Hydronephrosis-Associated Renal Fibrosis: Clinical Validation of Spp1 as a Biomarker and Therapeutic Target.

Abstract

Background: Renal fibrosis is a key driver of chronic kidney disease (CKD), often leading to end-stage renal disease (ESRD). Secreted Phosphoprotein 1 (Spp1) is implicated in fibrotic processes, but its specific role in renal fibrosis, particularly associated with hydronephrosis, remains underexplored. This study investigates Spp1's involvement using transcriptomic analysis, machine learning, and clinical data integration.

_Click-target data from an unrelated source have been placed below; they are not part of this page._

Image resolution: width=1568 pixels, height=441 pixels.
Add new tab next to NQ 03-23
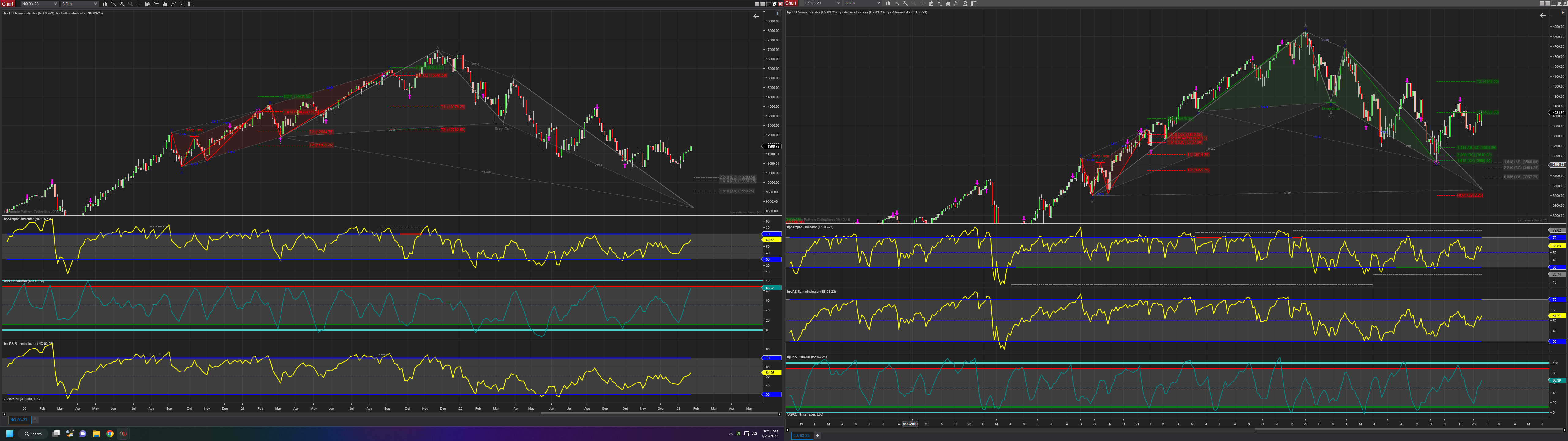click(35, 420)
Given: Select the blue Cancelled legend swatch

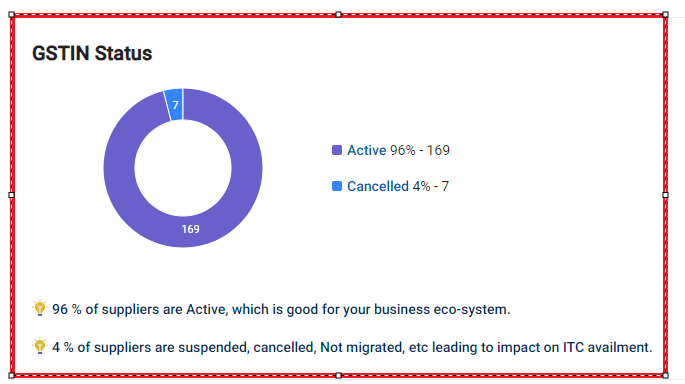Looking at the screenshot, I should [337, 186].
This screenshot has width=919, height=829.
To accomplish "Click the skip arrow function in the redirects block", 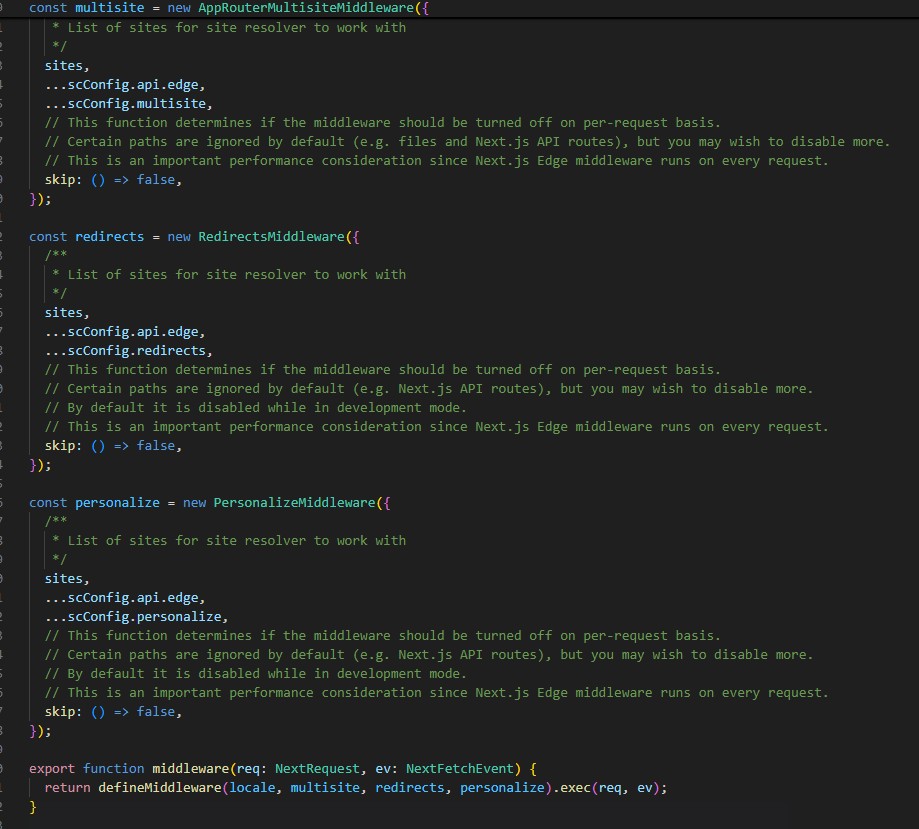I will pyautogui.click(x=111, y=445).
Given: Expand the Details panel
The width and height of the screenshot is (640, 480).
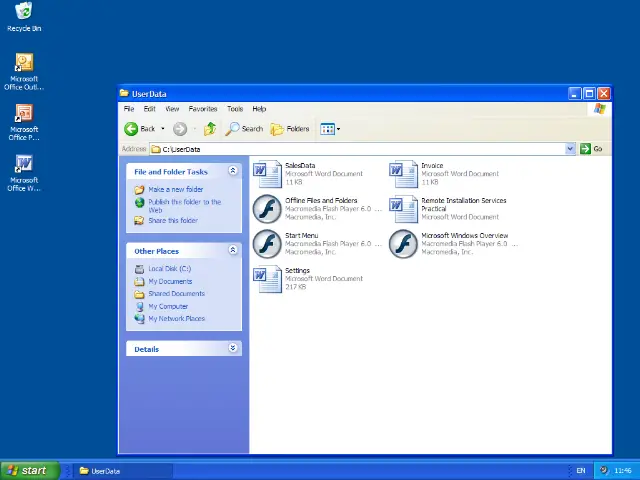Looking at the screenshot, I should click(233, 348).
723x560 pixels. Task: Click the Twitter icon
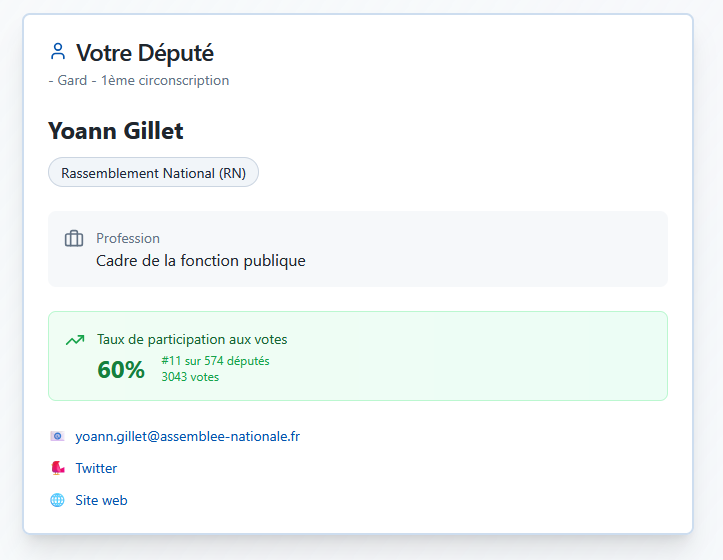click(x=57, y=468)
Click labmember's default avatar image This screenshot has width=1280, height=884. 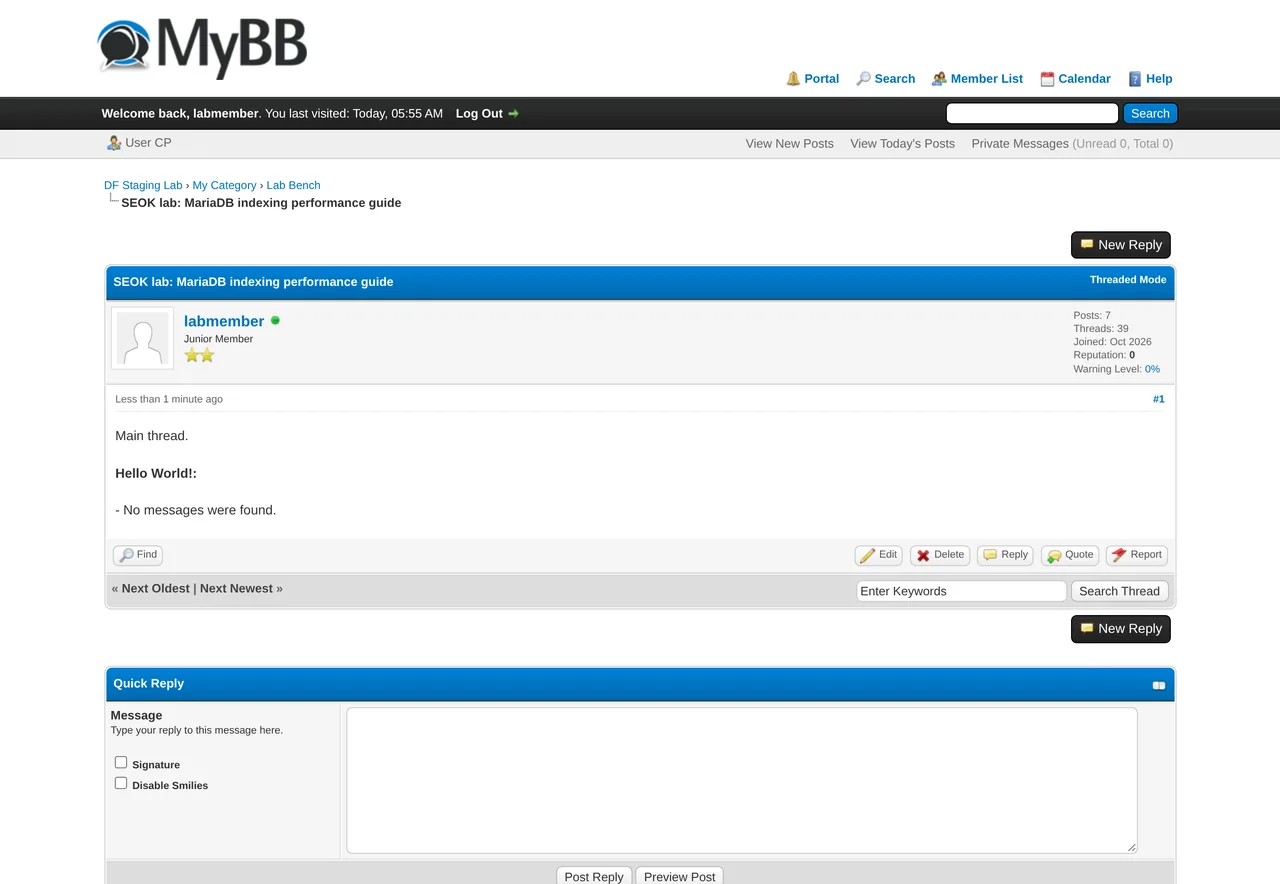tap(142, 339)
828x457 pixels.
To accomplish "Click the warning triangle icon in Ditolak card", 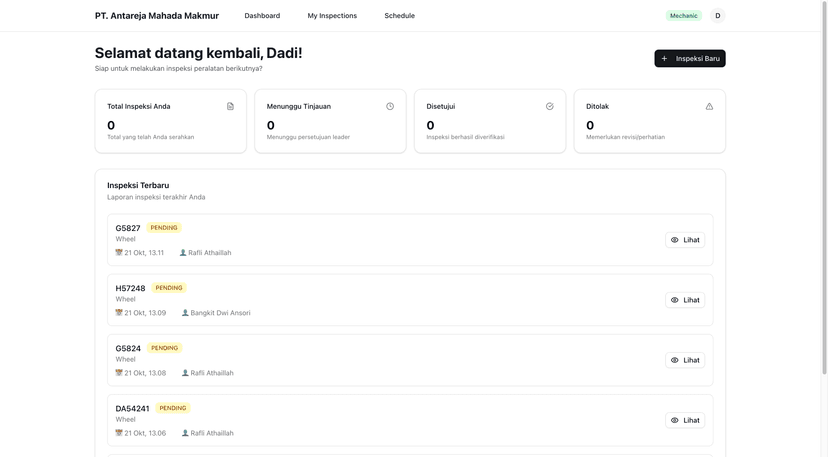I will 709,106.
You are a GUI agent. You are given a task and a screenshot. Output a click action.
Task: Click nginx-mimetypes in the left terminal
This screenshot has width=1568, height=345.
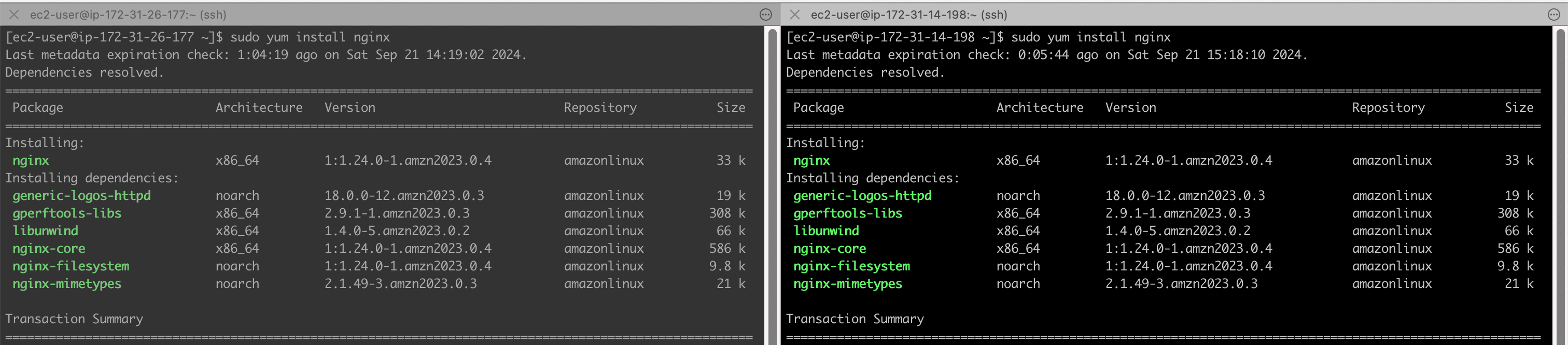(x=67, y=284)
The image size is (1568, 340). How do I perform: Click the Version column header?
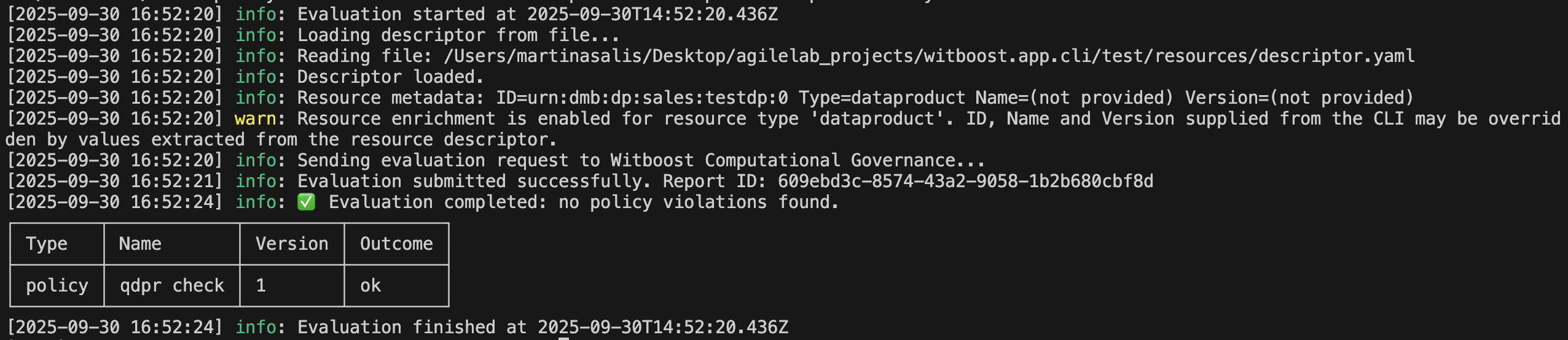pyautogui.click(x=292, y=244)
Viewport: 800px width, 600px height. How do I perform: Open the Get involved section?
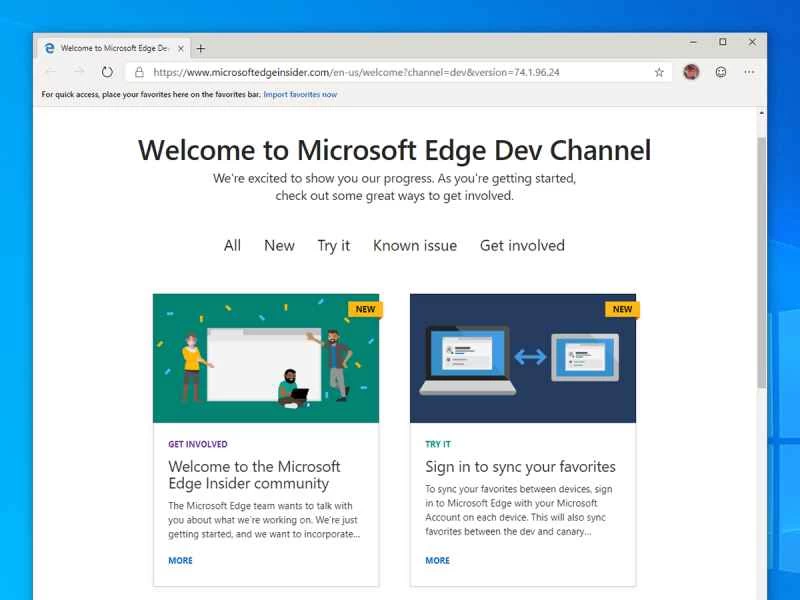pyautogui.click(x=522, y=245)
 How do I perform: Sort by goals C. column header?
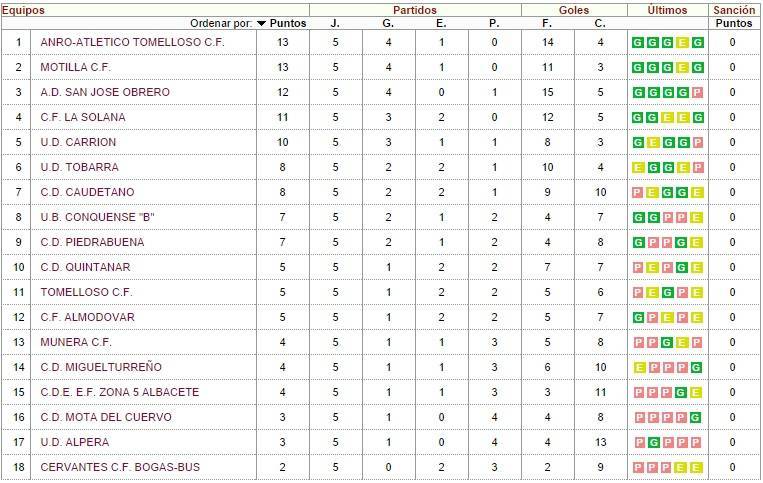click(600, 23)
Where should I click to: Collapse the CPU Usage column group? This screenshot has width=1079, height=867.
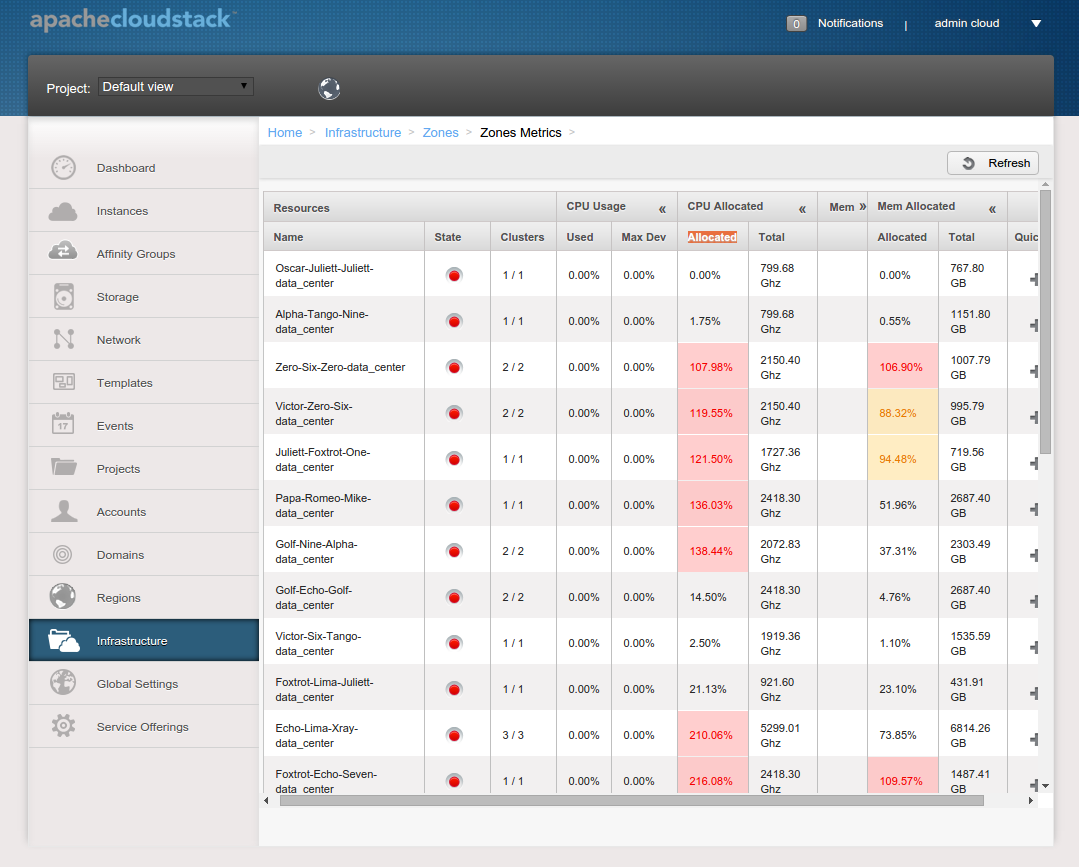point(662,209)
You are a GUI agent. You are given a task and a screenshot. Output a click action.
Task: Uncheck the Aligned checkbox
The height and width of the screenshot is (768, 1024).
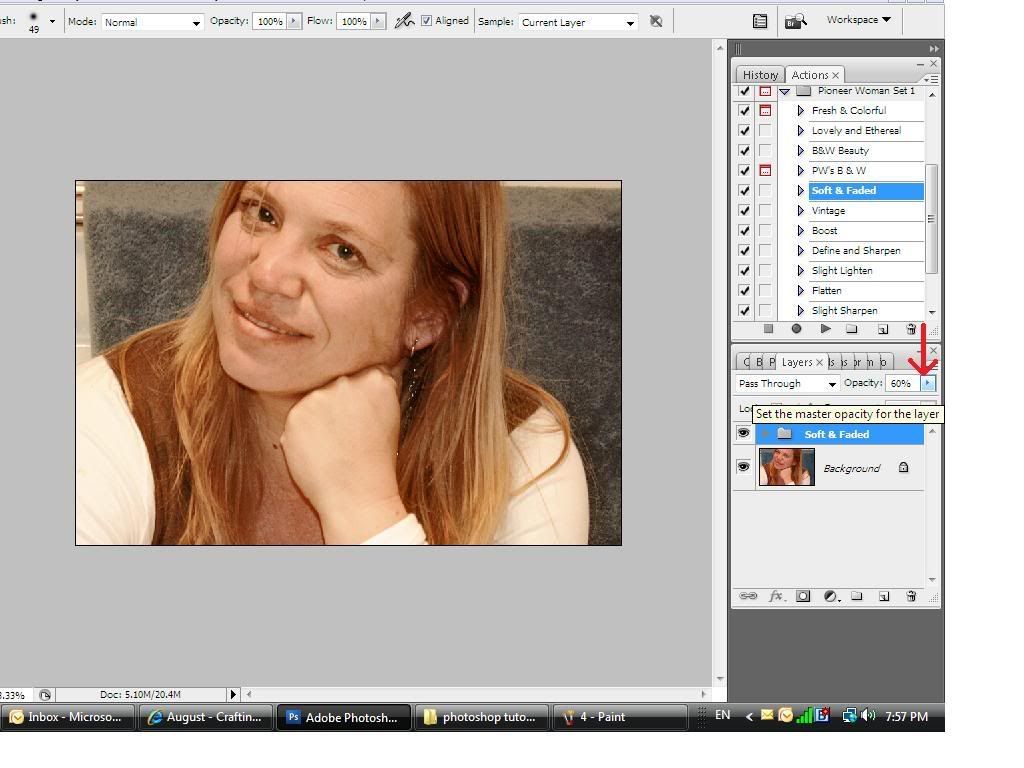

Methods: Renal tissues from sham-operated and UUO7 (unilateral ureteral obstruction) mice were analyzed via transcriptome sequencing to identify differentially expressed genes (DEGs). Hub genes were identified through Weighted Gene Co-expression Network Analysis (WGCNA) and pathway enrichment. LASSO regression pinpointed potential biomarkers, with Spp1 validated in mouse and human samples through RT-PCR and immunohistochemistry. Clinical correlations were drawn from hydronephrosis patient data.

Results: Transcriptomic analysis revealed 5,219 DEGs, highlighting key pathways including IL-17, TNF, and PI3K/AKT. Spp1 emerged as a significant biomarker, strongly associated with tubular injury and fibrosis markers such as neutrophil gelatinase-associated lipocalin (NGAL). Logistic regression and ROC analyses confirmed Spp1 and urinary transferrin (U-TRF) as predictors of severe hydronephrosis, with high diagnostic accuracy (AUC: 0.898 for Spp1; 0.938 for U-TRF).

Conclusions: Spp1 is a critical mediator in renal fibrosis and a promising biomarker for assessing hydronephrosis severity. Its diagnostic value, particularly when combined with U-TRF, underscores the need for further research into Spp1-targeted therapies in renal fibrosis.